_Activity_
Reproduce the BeagleBone cluster setup guide word for word, between "Cluster SSH is a" and "node (Ubuntu laptop).", inclusive.

_Excerpt provided_
* * *

Create a new user called cluster and assign sudo privileges. Set a password but feel free to leave the user information blank.

debian@beaglebone:~$ sudo adduser cluster
debian@beaglebone:~$ 
sudo adduser cluster sudo

3.4 Hostname

Change the board’s hostname (node0, node1, node2, etc.).

debian@beaglebone:~$ sudo hostname node0

And update the /etc/hostname file.

debian@beaglebone:~$ sudo nano /etc/hostname
node0

Note: If you are seeing the message unable to resolve host node0, this is because we have not yet updated the list of hosts (step 5.1 below).

IV. Cluster SSH

Cluster SSH is a tool for making the same changes to multiple systems at the same time. The tool displays windows that allow input into individual nodes as well as a console that will input into every node. This will enable us to configure many nodes at once and keep them in sync.

4.1 Install

Install cluster SSH on the manager node (Ubuntu laptop).

cluster@nodem:~$ sudo apt-get install clusterssh

The easiest way to start cluster SSH is with the command syntax:

cssh <username>@<host1> <username>@<host2> <username>@<host3> 

For example:

cluster@nodem:~$ sudo cssh cluster@node0 cluster@node1 cluster@node2 cluster@node3 

Or, since the username for the SSH client and server are the same, simply:

cluster@nodem:~$ sudo cssh node0 node1 node2 node3 

V. Synced Setup

Access the worker nodes using cluster SSH and complete the following steps on each node at the same time. Be very careful with cluster SSH and make sure that each node is always at the correct step.

* * *

_Data excerpt_
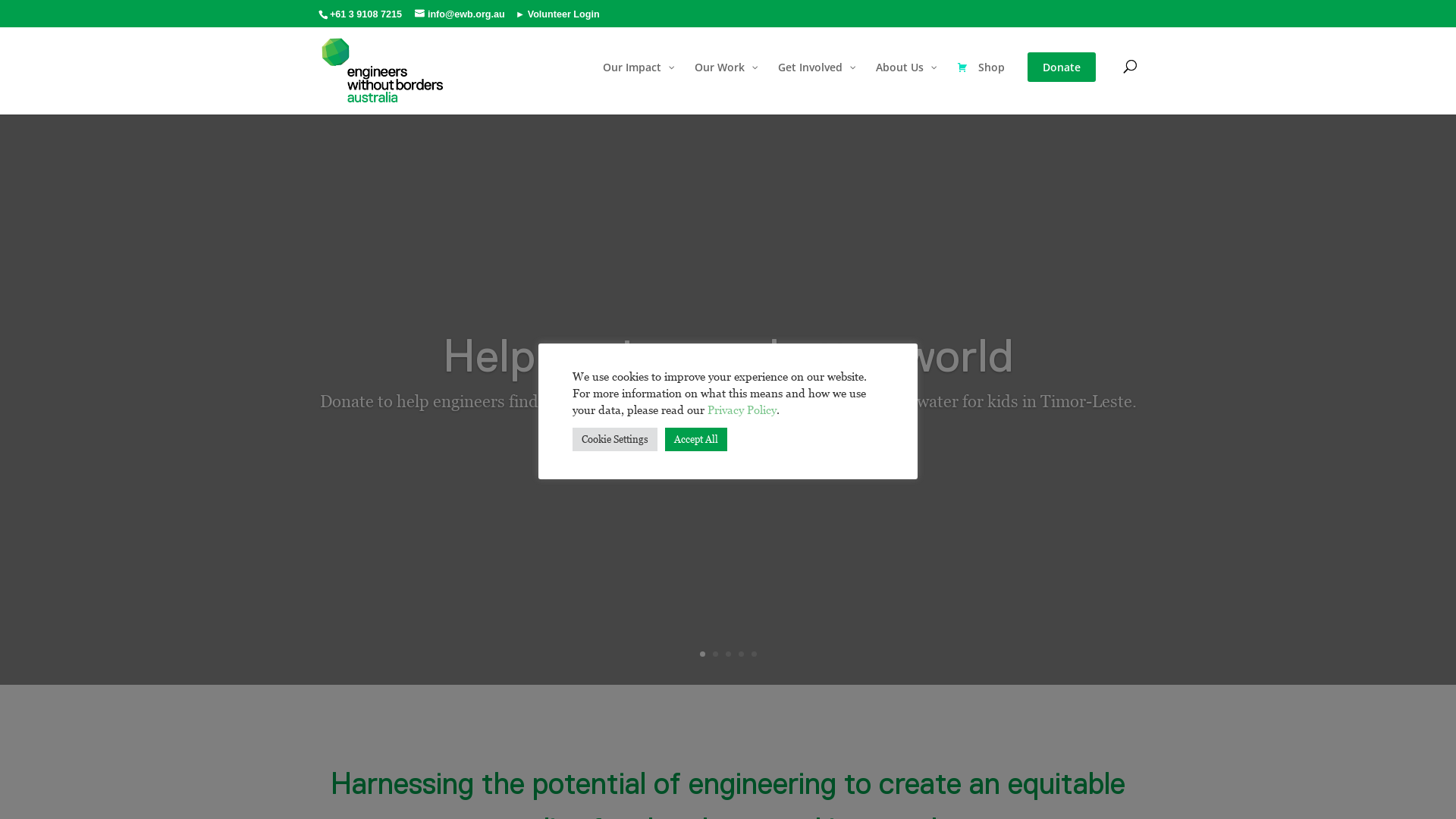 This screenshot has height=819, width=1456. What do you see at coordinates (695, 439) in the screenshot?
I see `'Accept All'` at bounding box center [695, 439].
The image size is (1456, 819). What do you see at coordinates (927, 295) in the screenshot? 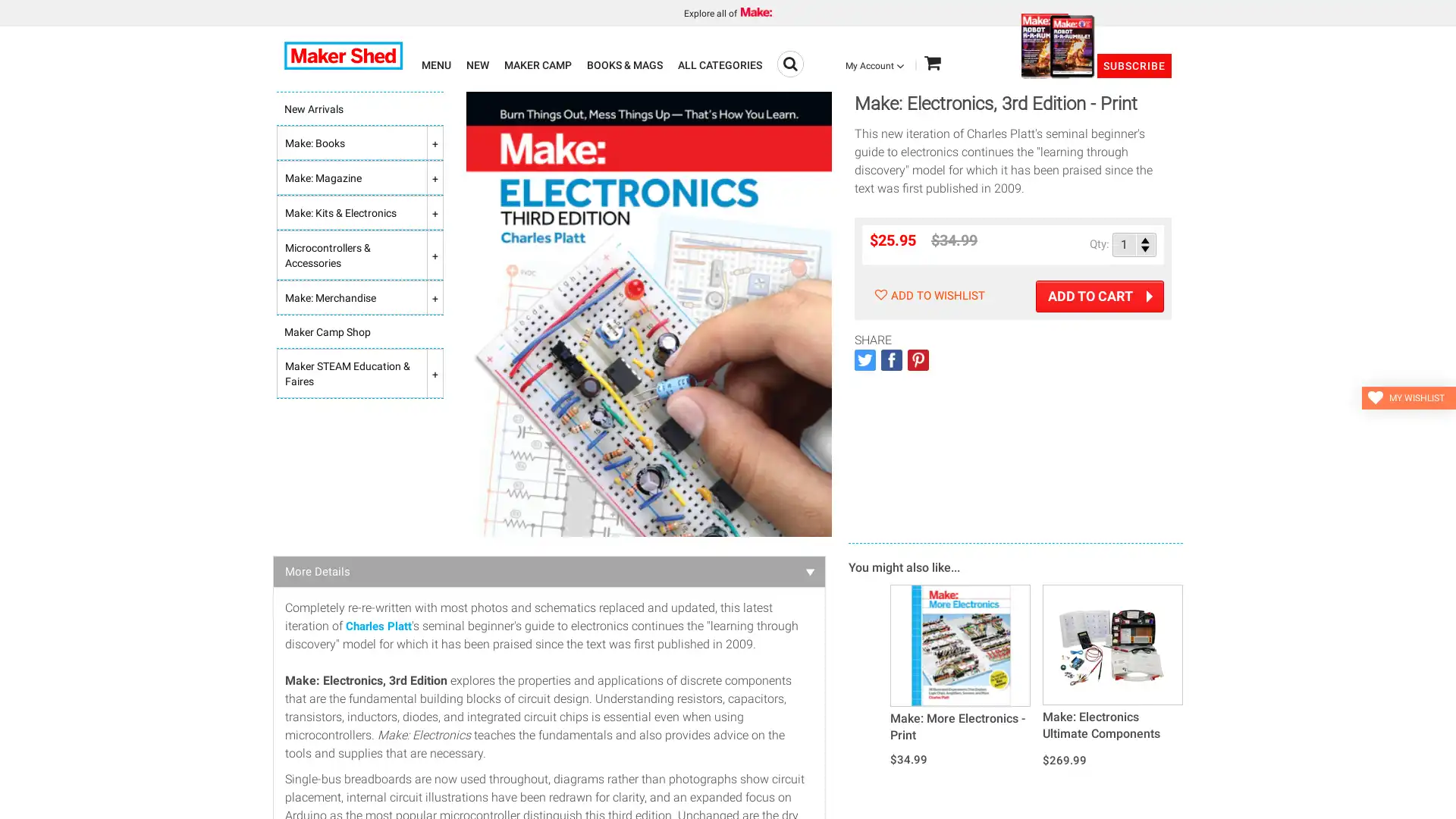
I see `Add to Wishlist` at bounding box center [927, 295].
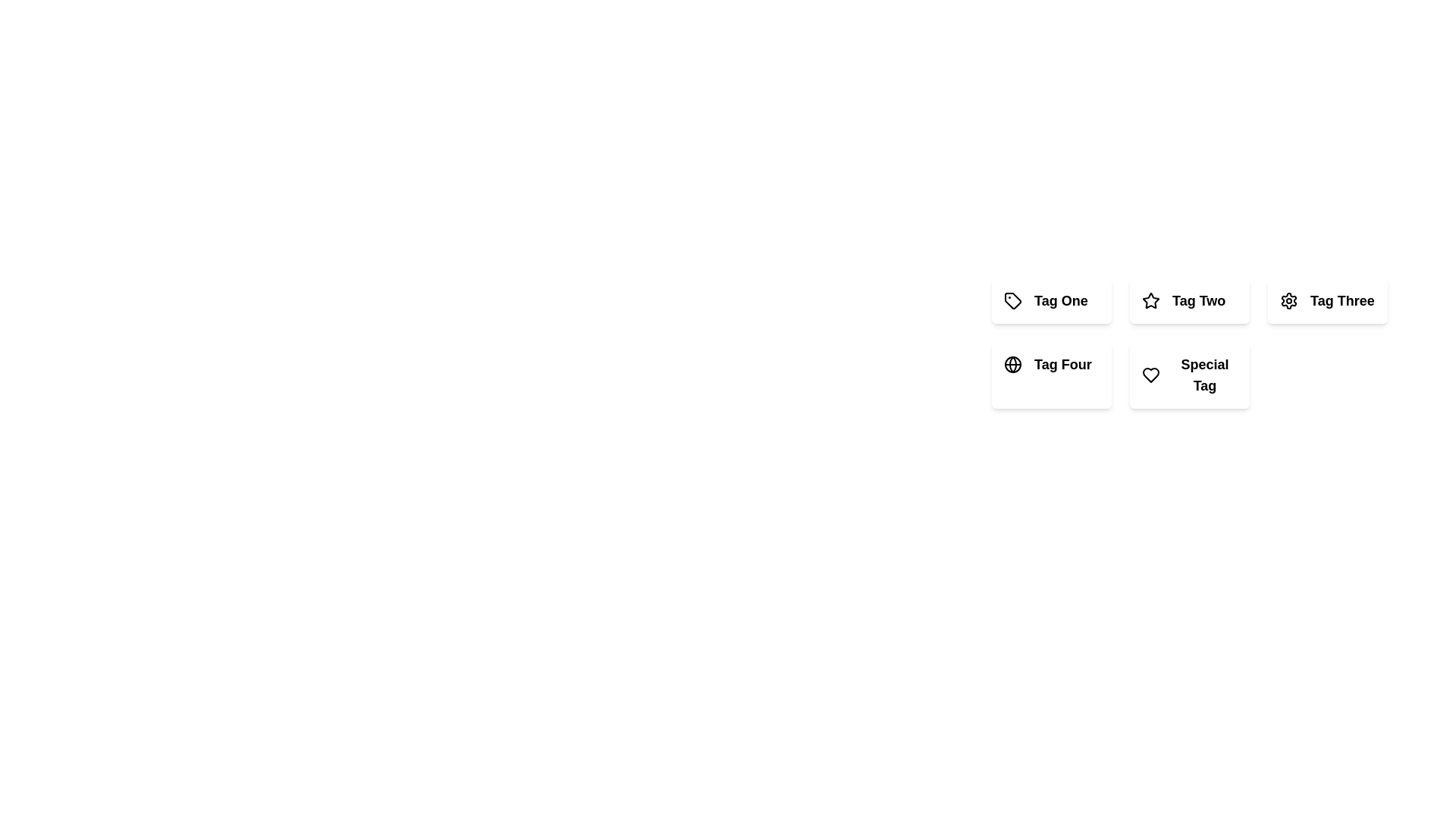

* * *

_Answer_
Cluster SSH is a tool for making the same changes to multiple systems at the same time. The tool displays windows that allow input into individual nodes as well as a console that will input into every node. This will enable us to configure many nodes at once and keep them in sync.

4.1 Install

Install cluster SSH on the manager node (Ubuntu laptop).